Cappara v. Schibley, 85 Ohio St.3d 403, 408, 1999-Ohio-278, 709 N.E.2d 117.
{¶ 18} Ms. Neal claims a new trial was warranted because the zero damages award was inadequate and showed undue influence. She claims that she was entitled to recover damages for the ambulance and emergency room visits on the date of the accident, even if the jury disbelieved the remainder of her damages claims. Therefore, she claims the zero dollar award is against the weight of the evidence, and also that it was the result of prejudice caused by the inadmissible hearsay.
{¶ 19} While a jury award is inadequate if it fails to award damages in spite of uncontroverted evidence, in rare circumstances courts have upheld zero damage awards even when the victim of an accident immediately went to the hospital. Ms. Johnson testified that the impact was not severe and that Ms. Neal's neck and back complaints existed prior to the accident. Ms. Neal testified that at impact she was jolted out of her seat and her hat flew off, and also testified to the accident's effects on her, but offered no other evidence about the severity of the accident, even though her daughter was a passenger in the car at the time. Moreover, although her husband testified about damage to the car, she did not seek to recover the cost for its repair. Therefore, the zero damages award is not against the weight of the evidence, because the jury could fairly conclude that the collision was minor and that Ms. Neal's medical bills, including her transport to the hospital and emergency room visit, were altogether unwarranted.

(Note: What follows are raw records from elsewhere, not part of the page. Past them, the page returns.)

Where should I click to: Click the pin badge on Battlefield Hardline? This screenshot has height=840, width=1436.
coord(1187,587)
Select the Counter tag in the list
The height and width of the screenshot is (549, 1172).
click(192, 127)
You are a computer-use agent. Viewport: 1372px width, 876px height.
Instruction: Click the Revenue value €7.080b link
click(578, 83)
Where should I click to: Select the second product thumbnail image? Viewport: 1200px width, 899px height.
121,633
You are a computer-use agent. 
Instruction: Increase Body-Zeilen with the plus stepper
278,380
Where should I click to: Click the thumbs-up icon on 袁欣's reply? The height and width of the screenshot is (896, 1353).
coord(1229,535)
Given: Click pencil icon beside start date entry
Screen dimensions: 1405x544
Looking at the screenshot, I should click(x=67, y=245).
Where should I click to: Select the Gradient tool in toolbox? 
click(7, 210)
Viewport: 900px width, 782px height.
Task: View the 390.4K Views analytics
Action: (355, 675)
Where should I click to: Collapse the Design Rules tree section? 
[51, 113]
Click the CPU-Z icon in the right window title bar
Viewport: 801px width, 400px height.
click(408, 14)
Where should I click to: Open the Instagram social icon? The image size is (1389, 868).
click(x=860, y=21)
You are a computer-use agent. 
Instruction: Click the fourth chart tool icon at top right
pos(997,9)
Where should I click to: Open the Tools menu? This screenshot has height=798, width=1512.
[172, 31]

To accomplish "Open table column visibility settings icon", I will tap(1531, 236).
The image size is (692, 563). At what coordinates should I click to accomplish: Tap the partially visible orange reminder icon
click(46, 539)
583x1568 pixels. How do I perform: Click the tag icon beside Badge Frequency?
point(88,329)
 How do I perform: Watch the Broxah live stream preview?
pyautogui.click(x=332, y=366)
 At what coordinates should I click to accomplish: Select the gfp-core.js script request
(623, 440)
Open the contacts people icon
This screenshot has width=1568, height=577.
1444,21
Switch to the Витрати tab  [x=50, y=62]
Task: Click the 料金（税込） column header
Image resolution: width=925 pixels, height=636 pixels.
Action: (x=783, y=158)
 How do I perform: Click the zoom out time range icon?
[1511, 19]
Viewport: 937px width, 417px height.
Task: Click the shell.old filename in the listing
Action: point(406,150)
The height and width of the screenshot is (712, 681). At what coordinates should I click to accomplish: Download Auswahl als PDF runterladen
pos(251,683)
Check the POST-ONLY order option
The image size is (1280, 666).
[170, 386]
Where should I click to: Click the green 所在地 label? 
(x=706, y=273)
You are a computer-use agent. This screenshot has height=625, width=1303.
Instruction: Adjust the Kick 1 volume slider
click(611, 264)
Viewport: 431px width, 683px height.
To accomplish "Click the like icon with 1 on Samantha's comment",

Dillon, 72 Ohio App.3d at 773.
Sawyer v. Duncan (Dec. 14, 2000), Cuyahoga App. No. 78056; Trowbridge v. Delapaz (June 29, 2000), Cuyahoga App. No. 76405.
{¶ 20} Although the verdict is not against the manifest weight of the evidence, it must still be reversed if the jury was unfairly influenced to return it, and the inadmissible hearsay statement that Neal was "faking it" in order to make an insurance claim was inflammatory and highly prejudicial. Moreover, a car accident victim should have the opportunity to obtain at least a preliminary medical evaluation in most instances, unless the evidence shows that the contact between the vehicles was very minor.
{¶ 21} Therefore, even though the error concerns a single piece of testimony, the potential impact of that testimony cannot be ignored. Under the circumstances we cannot conclude, with the certainty required, that the jury would have reached the same result in the absence of the prejudicial hearsay testimony. The judge erred in admitting that testimony, and we cannot find the error harmless.
{¶ 22} The first, third, fourth, and fifth assignments of error are overruled. The second assignment of error is sustained.
{¶ 23} Judgment reversed and remanded.
Frank D. Celebrezze Jr., J., concurs.
Patricia A. Blackmon, P.J., concurs in Judgment only.
ASSIGNMENTS OF ERROR
"I. The trial court erred when it denied Plaintiff-Appellant's motion for new trial." "II. The trial court erred when it failed to rule upon Plaintiff-Appellant's objection and motion to strike at trial." "III. The Defendant-Appellee committed prejudicial error at trial which was unexpected and was a surprise to the Plaintiff-Appellant that ordinary prudence could not have guarded against." "IV. The Plaintiff-Appellant was prejudiced by irregularities during trial." "V. The jury verdict defies the weight of the evidence and is otherwise incomprehensible and is based on speculation, which resulted in prejudice to the Plaintiff-Appellant."
It is ordered that the appellant recover from appellee costs herein taxed.
It is ordered that a special mandate issue out of this court directing the Cuyahoga County Court of Common Pleas to carry this judgment into execution.